• SUPPLIED TEXT:
[Start of Attachment]
In her campaign for South Carolina governor, state Sen. Mia McLeod has rolled out an agenda she says she hopes will advance opportunities for the state’s Black population.
This week, the Columbia Democrat released what she called her “Advancement Agenda for Black South Carolina.” Among her priorities, McLeod said in a news release, are furthering partnerships with historically Black colleges and institutions and elsewhere “that encourage and facilitate affordable homeownership, access to quality healthcare, financial literacy and stability, public education investments, Medicaid expansion (and) cultural preservation.”
South Carolina’s Legislature, not its governor, holds most of the power over state funding allocations. McLeod’s plan does not spell out details on how she would propose to achieve those goals but does pledge that, as governor, she “is committed to building a cabinet that is as diverse as South Carolina.”
According to University of South Carolina professor Bobby Donaldson, a scholar of Southern history and African American culture, McLeod is the first Black woman to seek South Carolina’s top job.
[End of Attachment]
• TO DO:
1 > From the article on Mia McLeod's agenda, reproduce the passage between "In her campaign" and "state’s Black population.", inclusive.
2 > Answer these questions using the article on Mia McLeod's agenda:
(a) What name did McLeod give the agenda she released this week?
(b) According to the article, which body holds most of the power over South Carolina's state funding allocations?
(c) Which University of South Carolina professor is cited about McLeod being the first Black woman to seek the state's top job?

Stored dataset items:
[Start of Attachment]
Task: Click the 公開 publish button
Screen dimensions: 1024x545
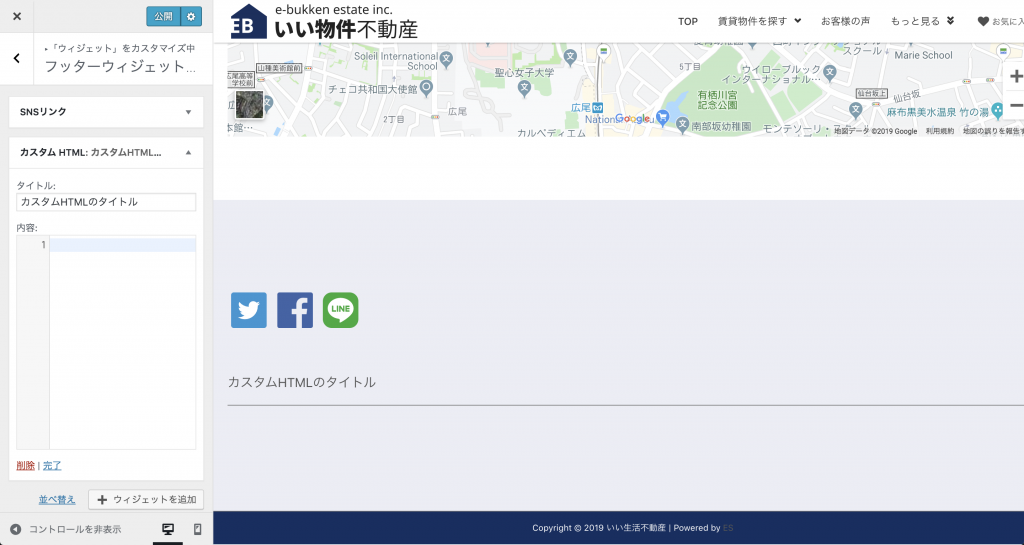Action: [162, 16]
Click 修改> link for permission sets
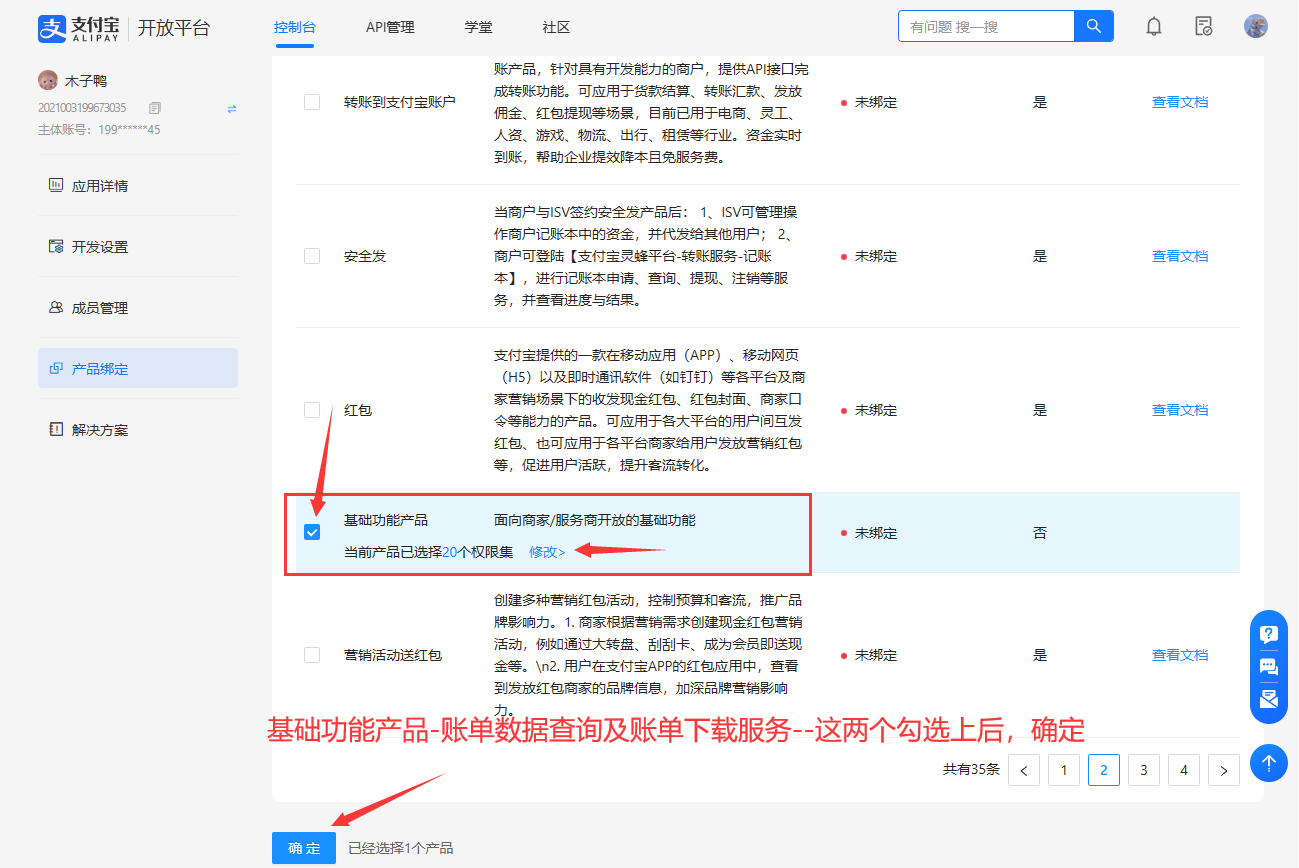This screenshot has width=1299, height=868. click(x=547, y=552)
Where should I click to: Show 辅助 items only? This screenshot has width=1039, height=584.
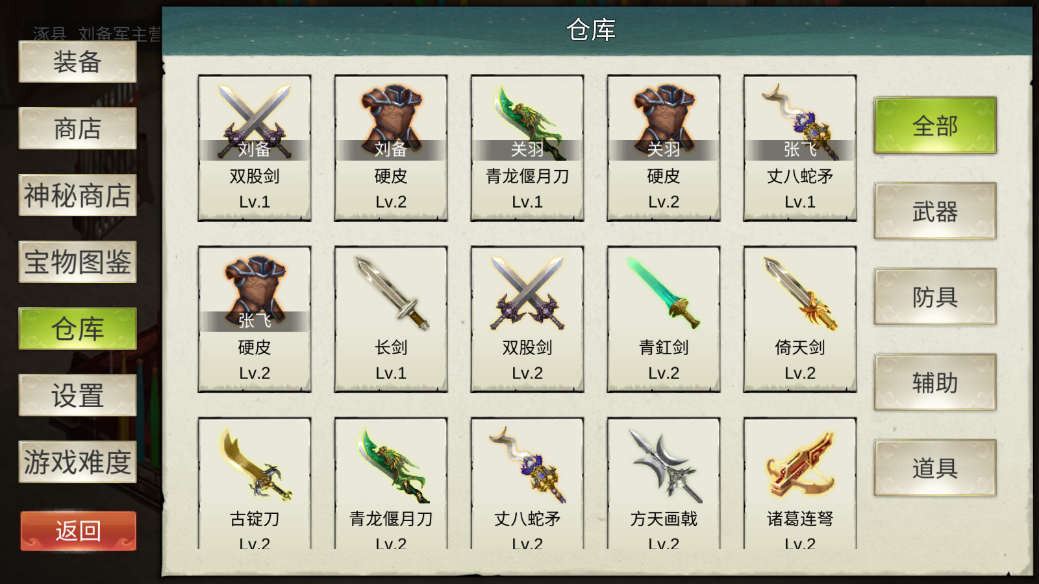(935, 382)
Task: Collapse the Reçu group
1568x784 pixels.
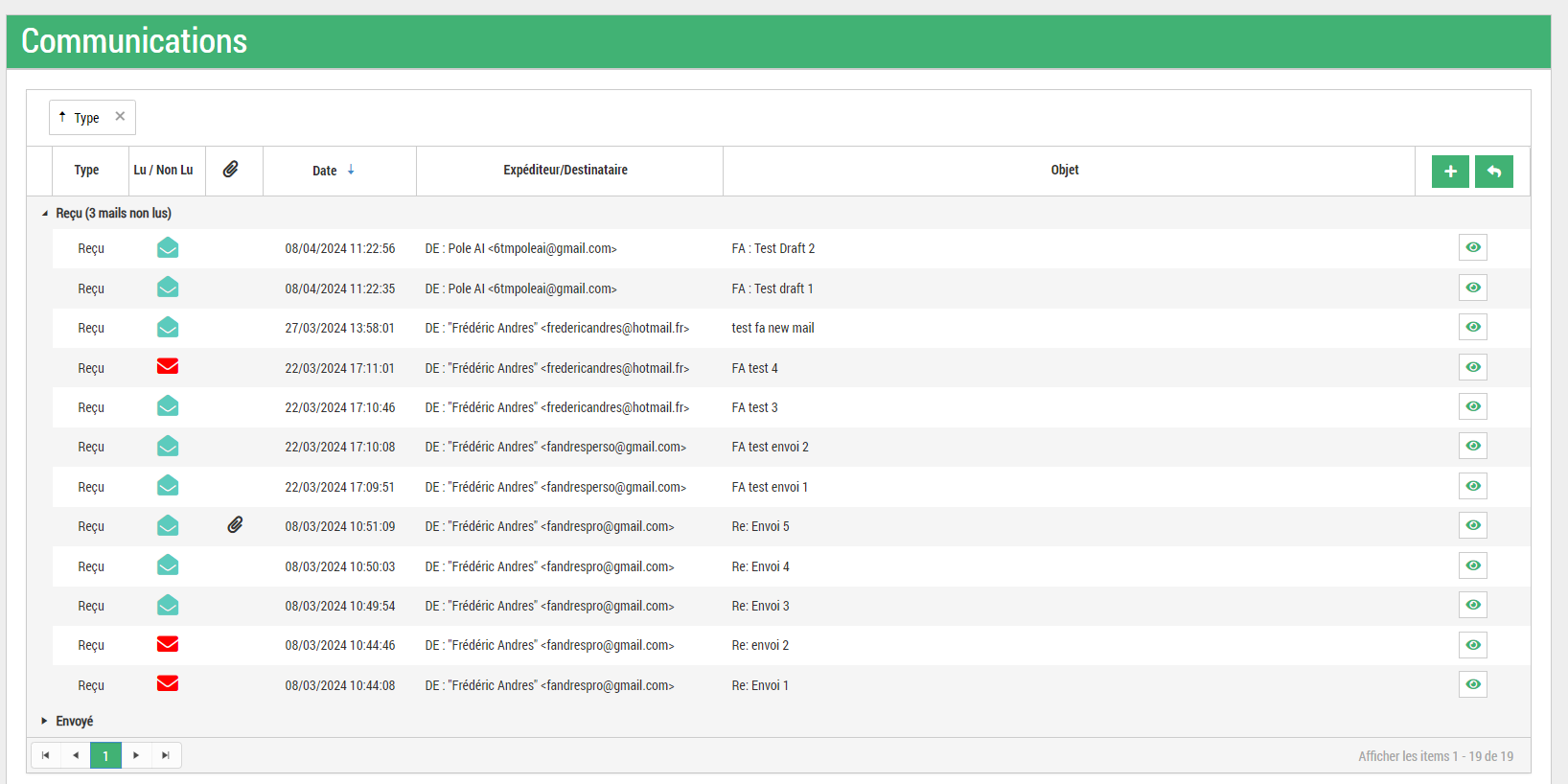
[End of Attachment]
• RESULTS:
1 >
In her campaign for South Carolina governor, state Sen. Mia McLeod has rolled out an agenda she says she hopes will advance opportunities for the state’s Black population.

2 >
(a) "Advancement Agenda for Black South Carolina"
(b) South Carolina's Legislature
(c) Bobby Donaldson